--- Problem details ---
Reproduce every line of the records below verbatim.

··· Supplied records ···

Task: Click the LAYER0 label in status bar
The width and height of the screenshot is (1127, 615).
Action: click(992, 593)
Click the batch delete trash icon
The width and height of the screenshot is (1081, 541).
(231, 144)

···

--- Exercise solution ---
Task: Click the LAYER0 label in status bar
The width and height of the screenshot is (1127, 615).
Action: click(992, 593)
Click the batch delete trash icon
The width and height of the screenshot is (1081, 541).
(231, 144)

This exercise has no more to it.